Instructor: [00:00] To get started, we need a React app. We can use npx and the create-react-app package. The only argument we need is the name of the folder. We'll say redux-observable. Once that's complete, if we look, you can see it's given us this directory. Our application lives inside there.

[00:21] If we look at the package.json file, it's given us some scripts like start, so we can run npm start. Then in the browser, you can see the splash screen. It's encouraging us to edit this file to verify everything's working. Let's do that.

[00:40] In the editor, we go to the source directory and find app.js. You can see this is the section of the code that we saw on screen. If we delete that, hit save, you can see that it's now gone in the browser, so everything is working.

[00:53] Now we'll add two packages to use Redux with React. Stop the server for a moment and type npm install redux and react-redux. We'll start the server again.

[01:07] To use those packages, we open up index.js and where we are rendering this app component. We'll wrap this in provider. This is a component that comes to us thanks to the react-redux package, so we can import that. Now, any child component will have access to the store that we give here.

[01:29] To create the store, let's have a separate file called configure-store.
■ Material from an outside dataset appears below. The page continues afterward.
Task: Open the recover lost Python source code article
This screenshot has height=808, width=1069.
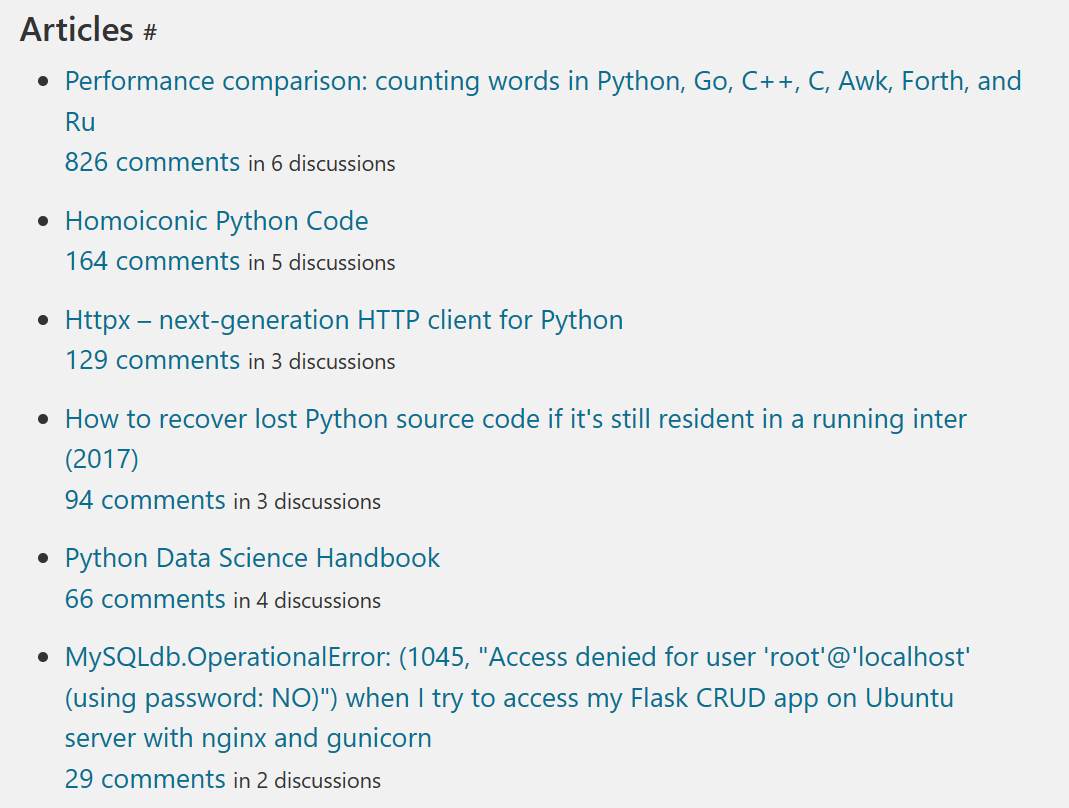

We are going to import from Redux the createStore function and combine reducers. Then we'll export our own function.

[01:48] This is going to return a Redux store for us. We'll call createStore. This actually takes a reducer. We'll create a root reducer by calling combineReducers from Redux, and give an object literal, where the keys on the left here are going to be the top-level name in the Redux store, and the values will be the actual reducer that's responsible for handling that piece of state.

[02:16] We'll say app-reducer. We don't have this yet. We go ahead and create a file inside the reducer's folder called app-reducer. We'll export a function that takes some state and an action, and it returns some state.

[02:37] We can give this a default value in case it's never set. Right now, we're just going to say it has a name of Shane. This reducer isn't going to do much right now, but it will give us access to this piece of state inside our components.

[02:50] Back here, we can now import that, and now we have our root reducer. We can pass that to createStore. That's all we need to configure Redux. It now means that anyone can call this function and get back a configured store.

[03:08] Back here, we can do that, import it, and we're good to go. Back in the browser, you can see we have no changes and we have no errors.

[03:17] Let's give our component access to that state. If you go back to the app.js file, you can see that we're exporting app as a default here, but we can call connect from the react-redux package. This allows us to select which piece of state we want to give to this component. For this example, we're just going to say state.app.

[03:41] App here refers to the app that we gave here. Whatever state this reducer is handling is accessible via this app namespace. To prove this component has access to that state, you can just say console.log(this.props). If we hit the browser, you can see we have access to the name property there.